Fixygen: worst crypto startups and anti-cases of 2025 — where market punished hardest

01.01.2026    12:52

If 2024 was the year of “survival,” then 2025 became the year of “punishment for weak security and tokenomics.” According to Chainalysis estimates, more than $3.4 billion was stolen in 2025, with one incident — the Bybit compromise in February — accounting for about $1.5 billion. Industry security reviews also recorded losses of “more than $4 billion” for the year and an increase in the share of incidents due to operational failures.

1) Altcoins with failed TGEs: “token graveyard”

At the end of the year, estimates emerged that about 85% of tokens launched in 2025 are trading below their initial prices — meaning that most launches failed to maintain demand and liquidity.

2) Memecoin scandals: the $LIBRA case in Argentina

A high-profile counterexample is the story of $LIBRA: after a public mention by the president of Argentina, the token skyrocketed and then collapsed, leading to investigations and allegations of fraud.

3) Closure of NFT platforms as a signal that “the market has not returned”

NFT infrastructure continued to shrink. X2Y2 announced the closure of its marketplace in the spring of 2025. LG closed Art Lab, an NFT platform for TV, in the summer of 2025, directly citing a change in focus due to the market.

4) Social engineering and hacks instead of “pure” DeFi exploits: the Venus case

A notable episode of the year was attacks through the human factor. In the Venus Protocol case, attackers used Zoom compromise/social engineering to gain control over user actions and put approximately $13 million at risk.

5) Centralized services as “points of failure”

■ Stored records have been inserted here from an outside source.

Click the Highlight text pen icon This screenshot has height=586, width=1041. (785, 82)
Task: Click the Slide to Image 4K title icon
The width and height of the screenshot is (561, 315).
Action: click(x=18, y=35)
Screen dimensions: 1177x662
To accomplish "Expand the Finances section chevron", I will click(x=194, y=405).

Even with the growing maturity of DeFi, the biggest losses are increasingly occurring in centralized services due to the compromise of keys and transaction signing processes — and this concentrates risk in single events.

Fixygen's main conclusion

In 2025, the “worst” were not those with less marketing, but those with:

1) weak operational security and access control,

2) toxic tokenomics and inflated issuance,

3) a product with no real utility (especially in NFT/GameFi),

4) a focus on short-term pumping instead of infrastructure and partnerships.